Minimize my impact on the Earth
Everything I buy or order has to be shipped across the country to get to me, and therefore contributes to CO2 output. Once it gets there, whether at my front door or after it's been brought home from a local store, I'm always struck by how much packaging I have to throw away after it's opened. In the past I did my best to recycle what I could, but that's not really an option anymore
. So I do my best to lessen my dependence on plastics and one-time-use items, and I do without extra packaging wherever possible. That said, I'm not
a big fan of most bulk stores that require you to bring your own packaging for things. I'd venture to guess that 95% of the U.S. doesn't even have access to these places, and wouldn't be able to afford the markup if they did. It also requires a substantial change in habits and day-to-day life to make bulk purchases work, and most people just don't have that option. I guess this is an exception to the "helping in ways that others can't" point I made above, but I think the difference is that I just think most of these stores won't ever work long term for most people.
I loathe consumer culture
I still struggle to express in words how much I hate everything about consumerism. I hate the drive to fill our lives with things as a replacement for self expression, I hate the wastefulness, and the "infinite growth" mindset it's all based on is ridiculous. Fast fashion, shopping as a hobby (or worse, as therapy), buying your way out of problems, and "fear of missing out" are all ideas that serve to make the rich richer at my expense. And perhaps because I spend so much time in front of computers and online, I've grown tired of being the product. Sometimes the only way I can best protest things like these is to do my best to not participate at all.
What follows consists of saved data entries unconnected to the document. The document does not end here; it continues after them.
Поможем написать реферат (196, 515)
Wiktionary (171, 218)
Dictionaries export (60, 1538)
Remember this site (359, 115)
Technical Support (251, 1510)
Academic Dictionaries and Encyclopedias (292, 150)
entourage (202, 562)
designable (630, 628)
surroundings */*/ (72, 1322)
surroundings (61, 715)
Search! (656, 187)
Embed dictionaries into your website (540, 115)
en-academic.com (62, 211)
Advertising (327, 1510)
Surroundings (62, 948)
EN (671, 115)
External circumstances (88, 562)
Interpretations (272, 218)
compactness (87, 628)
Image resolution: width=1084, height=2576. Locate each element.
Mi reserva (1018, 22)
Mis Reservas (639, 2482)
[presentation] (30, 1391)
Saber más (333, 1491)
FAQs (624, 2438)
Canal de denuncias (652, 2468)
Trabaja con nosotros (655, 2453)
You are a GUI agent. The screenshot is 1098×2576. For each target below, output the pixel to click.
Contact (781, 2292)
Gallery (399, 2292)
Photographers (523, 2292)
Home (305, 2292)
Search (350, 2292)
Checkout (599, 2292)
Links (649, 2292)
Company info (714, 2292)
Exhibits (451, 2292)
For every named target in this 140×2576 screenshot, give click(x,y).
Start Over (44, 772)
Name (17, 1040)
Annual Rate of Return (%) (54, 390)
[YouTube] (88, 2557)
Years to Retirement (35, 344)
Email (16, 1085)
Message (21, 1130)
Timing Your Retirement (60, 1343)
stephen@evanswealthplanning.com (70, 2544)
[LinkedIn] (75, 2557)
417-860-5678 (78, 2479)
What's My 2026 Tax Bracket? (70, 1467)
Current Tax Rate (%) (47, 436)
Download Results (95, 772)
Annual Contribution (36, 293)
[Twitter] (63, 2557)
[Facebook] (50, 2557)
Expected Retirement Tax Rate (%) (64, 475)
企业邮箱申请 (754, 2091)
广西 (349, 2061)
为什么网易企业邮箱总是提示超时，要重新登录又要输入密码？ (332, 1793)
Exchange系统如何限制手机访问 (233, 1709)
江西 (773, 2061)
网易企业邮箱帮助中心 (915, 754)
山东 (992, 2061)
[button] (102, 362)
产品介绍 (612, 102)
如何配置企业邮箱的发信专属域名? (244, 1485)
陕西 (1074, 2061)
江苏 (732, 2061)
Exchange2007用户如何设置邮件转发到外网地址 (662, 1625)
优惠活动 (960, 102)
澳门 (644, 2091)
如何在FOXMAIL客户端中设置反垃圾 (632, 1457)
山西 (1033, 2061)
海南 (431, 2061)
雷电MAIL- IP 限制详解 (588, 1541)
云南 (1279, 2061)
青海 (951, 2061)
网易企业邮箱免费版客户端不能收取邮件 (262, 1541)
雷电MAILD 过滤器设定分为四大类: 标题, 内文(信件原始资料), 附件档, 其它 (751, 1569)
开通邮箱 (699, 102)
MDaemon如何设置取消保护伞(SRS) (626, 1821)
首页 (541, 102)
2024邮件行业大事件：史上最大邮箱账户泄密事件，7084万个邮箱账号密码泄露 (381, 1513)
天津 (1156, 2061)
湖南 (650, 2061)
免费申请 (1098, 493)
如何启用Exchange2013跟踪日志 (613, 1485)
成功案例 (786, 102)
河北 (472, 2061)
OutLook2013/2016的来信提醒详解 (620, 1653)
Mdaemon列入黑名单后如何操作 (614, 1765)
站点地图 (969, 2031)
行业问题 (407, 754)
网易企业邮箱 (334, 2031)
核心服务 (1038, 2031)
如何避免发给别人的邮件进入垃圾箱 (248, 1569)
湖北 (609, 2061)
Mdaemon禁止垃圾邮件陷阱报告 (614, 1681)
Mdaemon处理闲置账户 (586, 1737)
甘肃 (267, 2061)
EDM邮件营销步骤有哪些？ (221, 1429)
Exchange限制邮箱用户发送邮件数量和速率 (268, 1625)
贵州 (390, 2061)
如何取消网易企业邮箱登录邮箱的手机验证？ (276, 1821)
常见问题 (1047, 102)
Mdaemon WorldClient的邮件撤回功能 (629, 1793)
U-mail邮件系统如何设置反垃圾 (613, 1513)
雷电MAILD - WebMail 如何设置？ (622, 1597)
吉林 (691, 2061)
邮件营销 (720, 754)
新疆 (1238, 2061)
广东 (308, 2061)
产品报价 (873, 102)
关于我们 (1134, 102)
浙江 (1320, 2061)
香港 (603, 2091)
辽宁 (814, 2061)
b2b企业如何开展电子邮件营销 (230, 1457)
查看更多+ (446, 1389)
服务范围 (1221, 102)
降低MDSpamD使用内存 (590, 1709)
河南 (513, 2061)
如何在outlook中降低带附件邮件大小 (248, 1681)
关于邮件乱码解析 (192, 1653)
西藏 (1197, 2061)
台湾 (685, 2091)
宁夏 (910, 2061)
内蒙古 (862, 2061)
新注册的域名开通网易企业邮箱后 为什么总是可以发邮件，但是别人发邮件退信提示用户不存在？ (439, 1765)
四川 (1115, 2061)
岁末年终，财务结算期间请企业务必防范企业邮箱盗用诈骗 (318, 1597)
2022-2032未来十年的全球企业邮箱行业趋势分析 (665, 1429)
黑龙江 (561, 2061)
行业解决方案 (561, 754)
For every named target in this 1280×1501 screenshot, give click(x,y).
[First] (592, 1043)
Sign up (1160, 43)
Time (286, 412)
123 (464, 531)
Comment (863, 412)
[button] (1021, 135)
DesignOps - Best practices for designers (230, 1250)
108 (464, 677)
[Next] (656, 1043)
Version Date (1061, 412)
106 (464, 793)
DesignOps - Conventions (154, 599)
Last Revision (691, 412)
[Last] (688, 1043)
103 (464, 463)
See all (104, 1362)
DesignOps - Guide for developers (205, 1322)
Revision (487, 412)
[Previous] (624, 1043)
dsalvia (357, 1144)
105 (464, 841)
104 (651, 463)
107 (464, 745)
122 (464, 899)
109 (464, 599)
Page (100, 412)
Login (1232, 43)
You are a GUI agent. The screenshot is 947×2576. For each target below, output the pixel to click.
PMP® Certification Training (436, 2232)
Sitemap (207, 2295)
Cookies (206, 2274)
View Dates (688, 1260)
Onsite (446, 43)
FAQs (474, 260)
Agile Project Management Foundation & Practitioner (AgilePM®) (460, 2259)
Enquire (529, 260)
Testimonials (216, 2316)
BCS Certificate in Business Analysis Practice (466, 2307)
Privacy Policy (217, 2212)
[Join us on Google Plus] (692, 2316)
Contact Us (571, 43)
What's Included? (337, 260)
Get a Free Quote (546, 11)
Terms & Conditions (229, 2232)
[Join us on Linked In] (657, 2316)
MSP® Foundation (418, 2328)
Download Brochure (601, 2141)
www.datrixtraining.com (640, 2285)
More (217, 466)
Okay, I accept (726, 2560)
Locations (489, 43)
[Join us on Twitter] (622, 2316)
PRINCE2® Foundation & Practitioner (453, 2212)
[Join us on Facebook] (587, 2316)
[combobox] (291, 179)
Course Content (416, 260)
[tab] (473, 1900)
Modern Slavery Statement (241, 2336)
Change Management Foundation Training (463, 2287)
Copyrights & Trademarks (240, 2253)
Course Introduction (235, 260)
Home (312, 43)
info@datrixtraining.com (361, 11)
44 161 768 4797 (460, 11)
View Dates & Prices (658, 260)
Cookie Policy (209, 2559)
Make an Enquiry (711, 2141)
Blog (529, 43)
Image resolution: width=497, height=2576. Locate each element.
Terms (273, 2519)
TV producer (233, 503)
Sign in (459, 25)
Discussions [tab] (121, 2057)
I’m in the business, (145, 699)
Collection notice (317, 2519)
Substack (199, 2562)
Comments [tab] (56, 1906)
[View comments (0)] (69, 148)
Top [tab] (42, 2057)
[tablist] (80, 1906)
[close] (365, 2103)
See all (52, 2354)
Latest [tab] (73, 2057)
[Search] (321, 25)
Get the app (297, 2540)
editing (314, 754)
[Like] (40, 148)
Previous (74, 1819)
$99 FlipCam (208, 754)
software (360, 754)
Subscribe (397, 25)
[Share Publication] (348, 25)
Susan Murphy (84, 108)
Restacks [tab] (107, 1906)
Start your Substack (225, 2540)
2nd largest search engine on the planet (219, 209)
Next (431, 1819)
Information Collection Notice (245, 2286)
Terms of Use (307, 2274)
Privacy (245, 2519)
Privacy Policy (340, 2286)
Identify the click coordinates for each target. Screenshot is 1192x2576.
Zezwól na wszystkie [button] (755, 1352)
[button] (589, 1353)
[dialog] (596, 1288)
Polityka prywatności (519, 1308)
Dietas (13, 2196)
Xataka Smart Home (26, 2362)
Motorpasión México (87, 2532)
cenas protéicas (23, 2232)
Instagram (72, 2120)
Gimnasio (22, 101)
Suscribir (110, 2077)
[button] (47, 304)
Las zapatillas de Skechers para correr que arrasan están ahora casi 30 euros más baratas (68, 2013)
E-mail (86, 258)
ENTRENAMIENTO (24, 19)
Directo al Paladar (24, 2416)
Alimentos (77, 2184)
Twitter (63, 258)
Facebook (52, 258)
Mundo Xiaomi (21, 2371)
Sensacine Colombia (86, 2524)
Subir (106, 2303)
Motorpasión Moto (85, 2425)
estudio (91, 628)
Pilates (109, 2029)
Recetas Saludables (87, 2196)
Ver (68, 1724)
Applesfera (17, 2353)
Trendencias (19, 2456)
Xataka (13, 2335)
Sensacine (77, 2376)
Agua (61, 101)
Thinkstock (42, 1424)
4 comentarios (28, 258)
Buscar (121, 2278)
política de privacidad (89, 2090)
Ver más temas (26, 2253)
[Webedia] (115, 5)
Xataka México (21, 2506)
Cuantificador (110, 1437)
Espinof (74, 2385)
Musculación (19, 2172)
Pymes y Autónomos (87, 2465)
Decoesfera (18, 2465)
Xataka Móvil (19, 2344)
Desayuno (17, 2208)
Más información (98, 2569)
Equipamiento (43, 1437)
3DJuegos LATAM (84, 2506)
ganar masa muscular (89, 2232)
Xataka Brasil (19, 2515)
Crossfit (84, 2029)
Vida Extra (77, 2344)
I put this one last because I'm not a hugely
spiritual person, and also this is a highly personal thing that will resonate differently with everyone depending on their own faith. However, one thing most faiths have in common, I think, is that they do try to separate us from our fixation on "things," and turn us inward. Consumerism is the exact opposite of this pursuit; it encourages us to find satisfaction with the things we buy. There's been an entire body of research showing that advertising's primary focus is on making us feel like we're lacking in some way, since evidently this is the best way to make us part with our money. I won't rehash what smarter people than me have already figured out, but the info is out there if you're interesting in finding it.
I have a number of little thoughts here and there about how I'm accomplishing this low-buy goal of mine, and ways in which I haven't
been able to accomplish it, so I'll probably be posting those in the future at some point. I hope this, however, can serve as an explanation and jumping point for anyone who has questions about why I spend so much time thinking about this sort of thing.